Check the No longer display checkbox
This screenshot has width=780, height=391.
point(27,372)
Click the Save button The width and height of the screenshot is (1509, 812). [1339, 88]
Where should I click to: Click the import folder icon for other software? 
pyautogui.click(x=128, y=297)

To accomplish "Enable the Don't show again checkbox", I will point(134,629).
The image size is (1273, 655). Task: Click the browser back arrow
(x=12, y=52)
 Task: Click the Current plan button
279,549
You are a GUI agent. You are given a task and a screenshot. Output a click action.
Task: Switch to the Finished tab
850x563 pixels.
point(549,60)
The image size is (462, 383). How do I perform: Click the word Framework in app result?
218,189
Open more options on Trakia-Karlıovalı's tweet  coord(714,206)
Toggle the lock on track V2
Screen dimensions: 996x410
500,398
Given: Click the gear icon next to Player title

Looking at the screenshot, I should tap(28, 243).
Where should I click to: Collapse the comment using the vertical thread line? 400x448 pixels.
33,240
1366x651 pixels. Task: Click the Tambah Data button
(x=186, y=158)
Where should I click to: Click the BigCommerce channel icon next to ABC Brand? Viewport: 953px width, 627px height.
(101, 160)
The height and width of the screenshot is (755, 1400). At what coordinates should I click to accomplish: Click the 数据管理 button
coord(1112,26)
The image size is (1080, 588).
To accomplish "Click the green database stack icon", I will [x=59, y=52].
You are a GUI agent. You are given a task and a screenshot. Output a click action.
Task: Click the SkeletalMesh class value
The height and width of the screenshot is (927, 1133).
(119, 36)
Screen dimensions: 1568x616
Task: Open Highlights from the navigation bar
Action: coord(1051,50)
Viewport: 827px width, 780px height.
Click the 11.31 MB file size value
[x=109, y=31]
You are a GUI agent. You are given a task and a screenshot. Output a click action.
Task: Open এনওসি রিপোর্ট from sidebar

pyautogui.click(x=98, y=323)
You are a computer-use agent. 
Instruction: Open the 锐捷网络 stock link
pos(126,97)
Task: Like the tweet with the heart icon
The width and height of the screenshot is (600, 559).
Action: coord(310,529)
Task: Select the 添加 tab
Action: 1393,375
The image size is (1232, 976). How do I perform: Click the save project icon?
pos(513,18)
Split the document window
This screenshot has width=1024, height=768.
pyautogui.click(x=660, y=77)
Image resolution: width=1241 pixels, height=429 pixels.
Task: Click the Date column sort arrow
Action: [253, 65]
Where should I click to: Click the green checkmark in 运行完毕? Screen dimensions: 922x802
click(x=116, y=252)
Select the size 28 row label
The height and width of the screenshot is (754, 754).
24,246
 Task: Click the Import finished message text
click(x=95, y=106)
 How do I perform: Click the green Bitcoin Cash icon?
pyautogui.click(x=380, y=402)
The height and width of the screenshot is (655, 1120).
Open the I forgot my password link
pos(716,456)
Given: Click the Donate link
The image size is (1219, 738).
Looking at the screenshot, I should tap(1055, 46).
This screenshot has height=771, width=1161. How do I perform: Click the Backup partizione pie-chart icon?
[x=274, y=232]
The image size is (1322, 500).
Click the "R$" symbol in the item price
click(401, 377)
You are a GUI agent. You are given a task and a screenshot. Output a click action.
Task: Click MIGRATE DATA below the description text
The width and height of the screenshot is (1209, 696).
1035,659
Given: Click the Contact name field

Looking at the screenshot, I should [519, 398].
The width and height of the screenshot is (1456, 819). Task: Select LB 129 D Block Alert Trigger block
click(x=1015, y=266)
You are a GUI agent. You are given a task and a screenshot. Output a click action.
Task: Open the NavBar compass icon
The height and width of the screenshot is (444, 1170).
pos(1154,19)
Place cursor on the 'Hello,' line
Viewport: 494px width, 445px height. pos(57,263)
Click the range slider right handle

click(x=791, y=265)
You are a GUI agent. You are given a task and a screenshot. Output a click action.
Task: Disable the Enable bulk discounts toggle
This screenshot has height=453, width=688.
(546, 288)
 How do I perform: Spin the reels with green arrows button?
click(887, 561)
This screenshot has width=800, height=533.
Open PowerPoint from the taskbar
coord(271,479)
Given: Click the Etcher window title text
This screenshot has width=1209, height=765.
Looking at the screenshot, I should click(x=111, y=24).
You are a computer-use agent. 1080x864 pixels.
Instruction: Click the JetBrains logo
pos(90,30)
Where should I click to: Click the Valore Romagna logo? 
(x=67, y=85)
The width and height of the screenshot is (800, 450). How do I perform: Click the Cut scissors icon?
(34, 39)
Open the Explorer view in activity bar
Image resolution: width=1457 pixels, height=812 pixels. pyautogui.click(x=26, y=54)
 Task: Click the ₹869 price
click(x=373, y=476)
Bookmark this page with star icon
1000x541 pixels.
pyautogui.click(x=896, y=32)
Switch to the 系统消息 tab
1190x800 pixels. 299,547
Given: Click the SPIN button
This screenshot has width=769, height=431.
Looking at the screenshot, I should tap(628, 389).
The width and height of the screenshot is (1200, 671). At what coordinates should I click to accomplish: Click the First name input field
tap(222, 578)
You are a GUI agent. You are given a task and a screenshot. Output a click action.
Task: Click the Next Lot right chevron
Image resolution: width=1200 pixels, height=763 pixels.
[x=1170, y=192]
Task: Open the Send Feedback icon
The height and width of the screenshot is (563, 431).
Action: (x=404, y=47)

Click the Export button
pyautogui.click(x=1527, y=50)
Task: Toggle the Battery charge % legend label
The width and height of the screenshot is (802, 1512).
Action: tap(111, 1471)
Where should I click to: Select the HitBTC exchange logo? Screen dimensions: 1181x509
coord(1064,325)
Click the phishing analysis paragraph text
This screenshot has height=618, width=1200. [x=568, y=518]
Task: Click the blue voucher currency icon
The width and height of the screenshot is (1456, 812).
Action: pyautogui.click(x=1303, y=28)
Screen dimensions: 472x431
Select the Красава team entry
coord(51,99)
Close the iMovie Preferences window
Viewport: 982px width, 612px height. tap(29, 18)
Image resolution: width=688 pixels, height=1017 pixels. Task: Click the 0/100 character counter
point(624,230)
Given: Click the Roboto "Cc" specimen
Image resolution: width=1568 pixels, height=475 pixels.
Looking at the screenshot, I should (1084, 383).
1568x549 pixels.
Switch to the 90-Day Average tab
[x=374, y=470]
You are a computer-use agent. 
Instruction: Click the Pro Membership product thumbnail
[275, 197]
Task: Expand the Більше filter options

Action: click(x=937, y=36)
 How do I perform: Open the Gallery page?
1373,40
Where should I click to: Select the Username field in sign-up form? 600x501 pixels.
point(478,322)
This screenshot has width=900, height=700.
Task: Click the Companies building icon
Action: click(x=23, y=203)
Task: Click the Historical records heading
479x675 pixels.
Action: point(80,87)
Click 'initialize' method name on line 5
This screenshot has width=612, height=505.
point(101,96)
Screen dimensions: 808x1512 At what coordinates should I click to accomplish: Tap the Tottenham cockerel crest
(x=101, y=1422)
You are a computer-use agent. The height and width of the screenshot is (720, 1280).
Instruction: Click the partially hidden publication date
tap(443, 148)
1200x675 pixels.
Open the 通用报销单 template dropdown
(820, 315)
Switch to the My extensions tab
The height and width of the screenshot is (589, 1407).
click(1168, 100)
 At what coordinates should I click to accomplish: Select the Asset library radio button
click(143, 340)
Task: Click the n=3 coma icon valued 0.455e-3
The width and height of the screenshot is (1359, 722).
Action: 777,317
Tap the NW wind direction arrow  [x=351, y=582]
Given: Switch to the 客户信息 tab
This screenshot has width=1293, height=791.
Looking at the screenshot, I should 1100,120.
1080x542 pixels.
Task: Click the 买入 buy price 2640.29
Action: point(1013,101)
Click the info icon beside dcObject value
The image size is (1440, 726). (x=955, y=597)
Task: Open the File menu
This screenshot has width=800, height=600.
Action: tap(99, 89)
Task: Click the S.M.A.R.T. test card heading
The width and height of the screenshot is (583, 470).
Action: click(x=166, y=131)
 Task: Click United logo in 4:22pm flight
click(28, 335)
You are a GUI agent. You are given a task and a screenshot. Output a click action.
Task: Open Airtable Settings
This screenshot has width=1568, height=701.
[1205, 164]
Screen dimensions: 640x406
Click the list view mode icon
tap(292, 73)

▶ **BRIEF**
Go through the listing and copy each line with the string "label".

▶ **ANSWER SECTION**
Select the size 28 row label
Task: Toggle the Battery charge % legend label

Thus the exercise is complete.